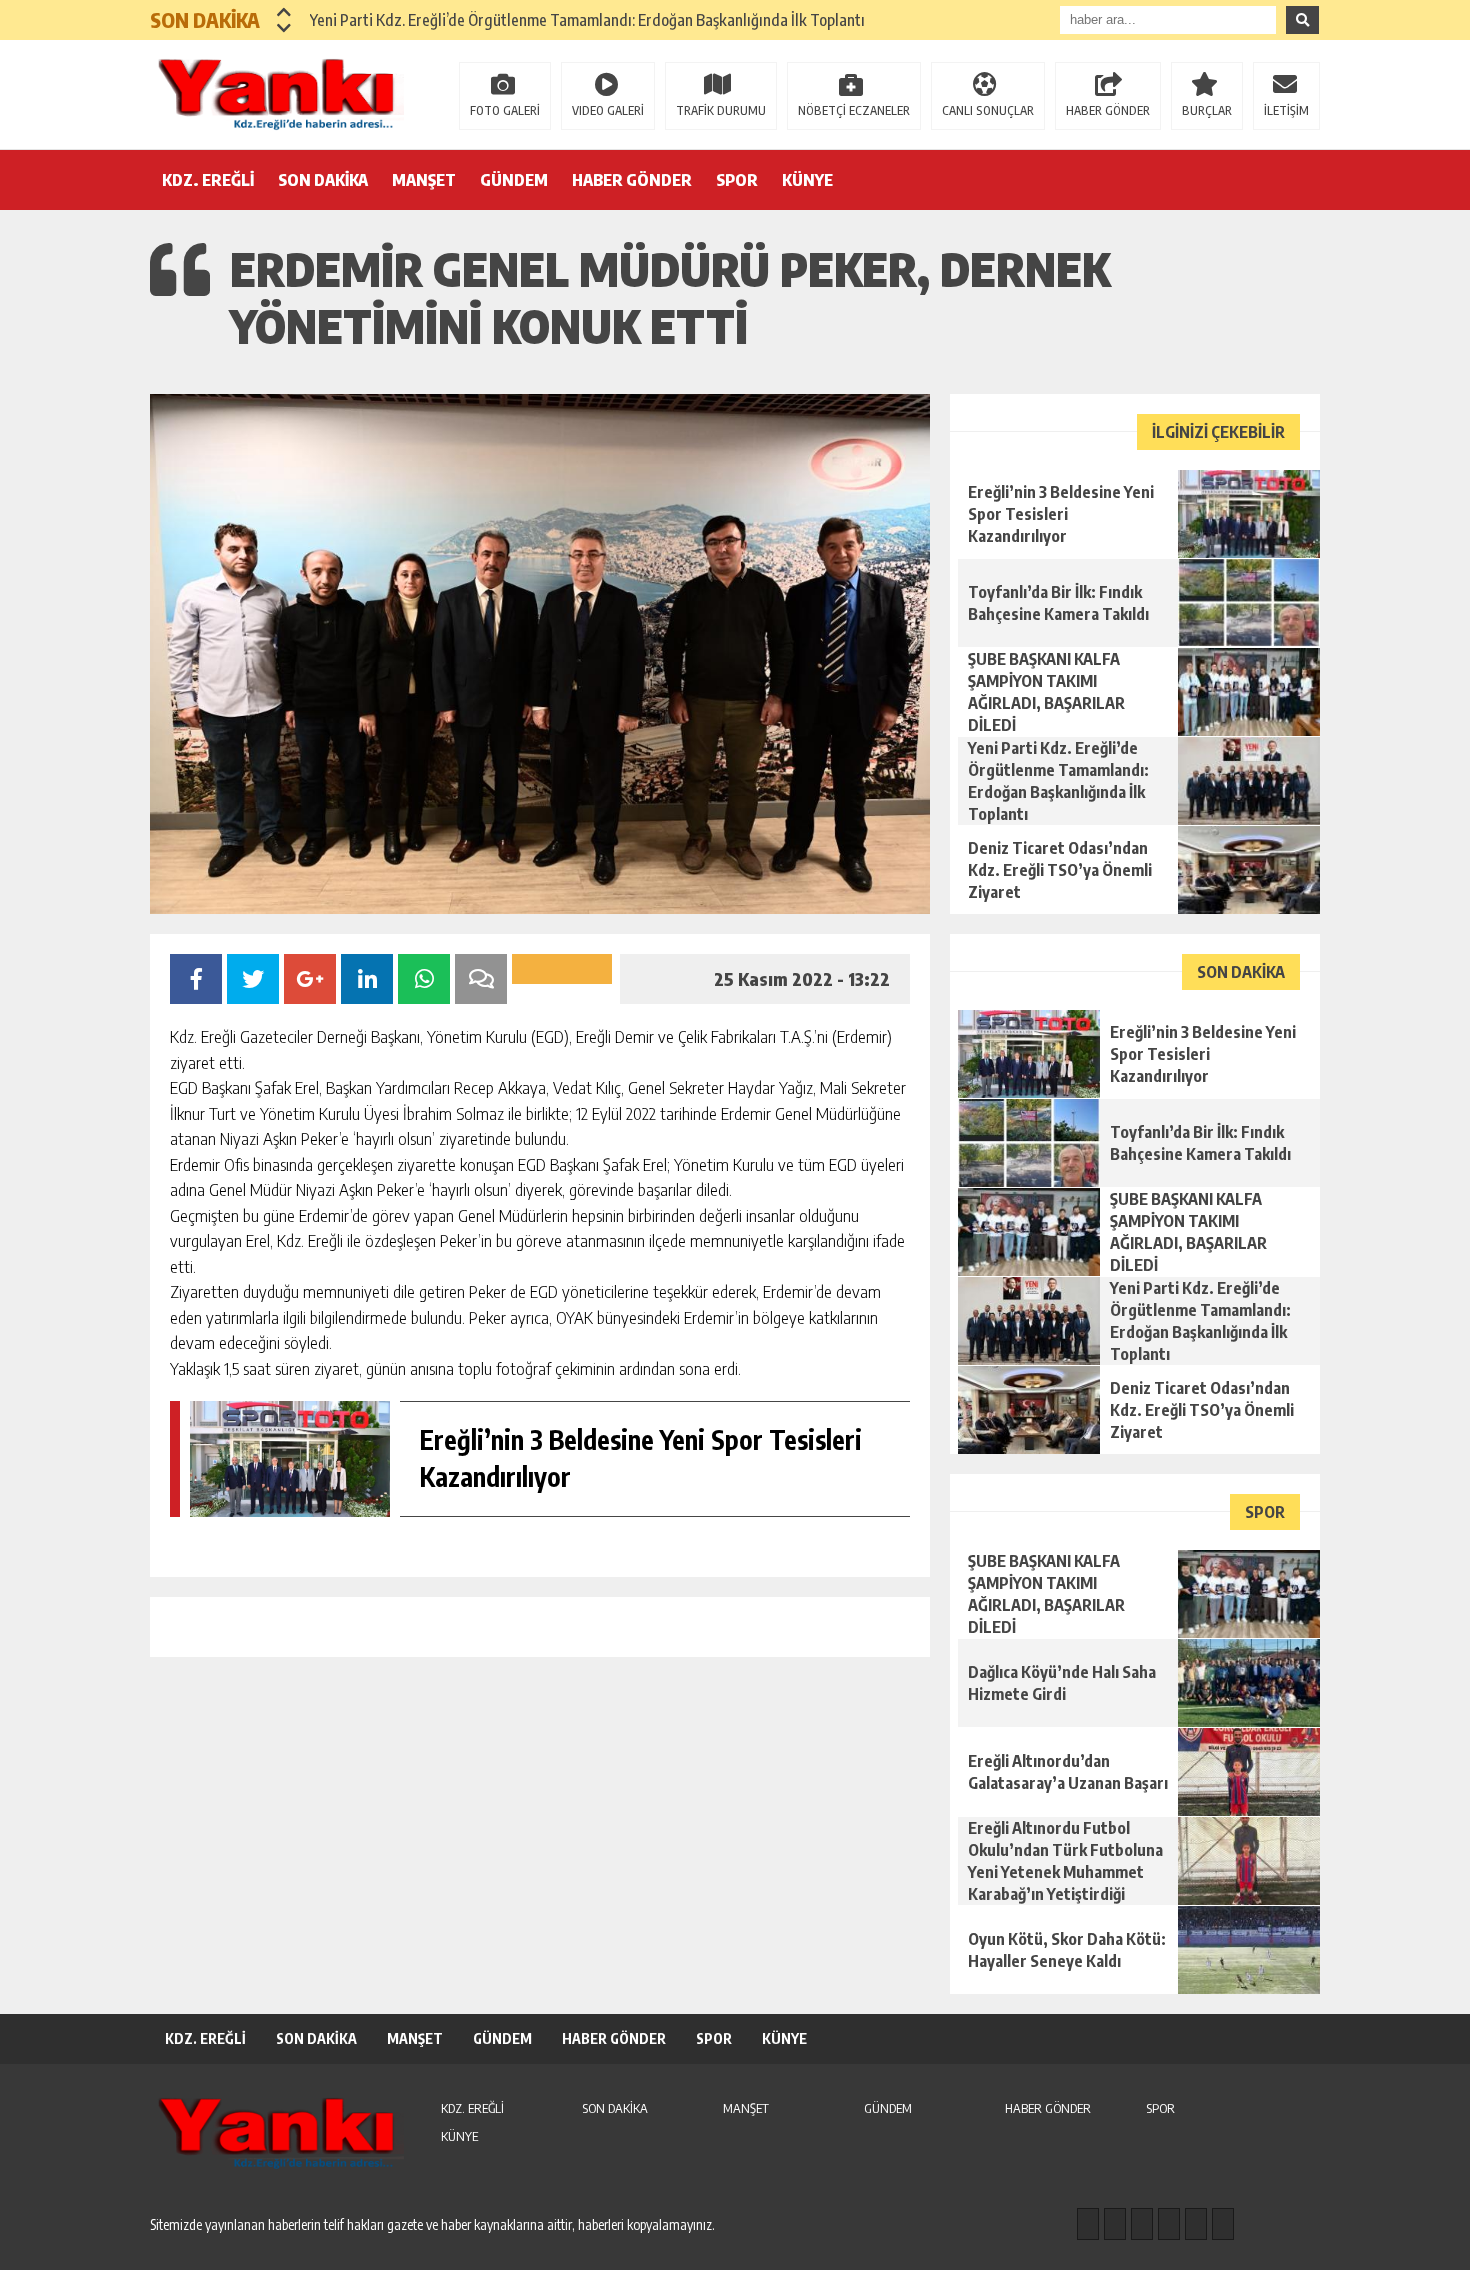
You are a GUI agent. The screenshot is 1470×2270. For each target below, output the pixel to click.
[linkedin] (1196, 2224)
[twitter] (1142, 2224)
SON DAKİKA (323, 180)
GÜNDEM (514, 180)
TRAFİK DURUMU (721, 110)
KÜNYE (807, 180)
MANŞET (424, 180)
++++++++++++++++++++
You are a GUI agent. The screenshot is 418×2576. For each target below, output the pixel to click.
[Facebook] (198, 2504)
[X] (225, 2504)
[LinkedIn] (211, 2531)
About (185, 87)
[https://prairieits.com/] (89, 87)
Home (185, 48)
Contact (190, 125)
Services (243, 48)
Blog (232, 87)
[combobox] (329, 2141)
++++++++++++++++++++
Within the material above, output exactly the lines from the one with "[Facebook] (198, 2504)" through the one with "[combobox] (329, 2141)", end lines included, and nothing besides.

Result of the task.
[Facebook] (198, 2504)
[X] (225, 2504)
[LinkedIn] (211, 2531)
About (185, 87)
[https://prairieits.com/] (89, 87)
Home (185, 48)
Contact (190, 125)
Services (243, 48)
Blog (232, 87)
[combobox] (329, 2141)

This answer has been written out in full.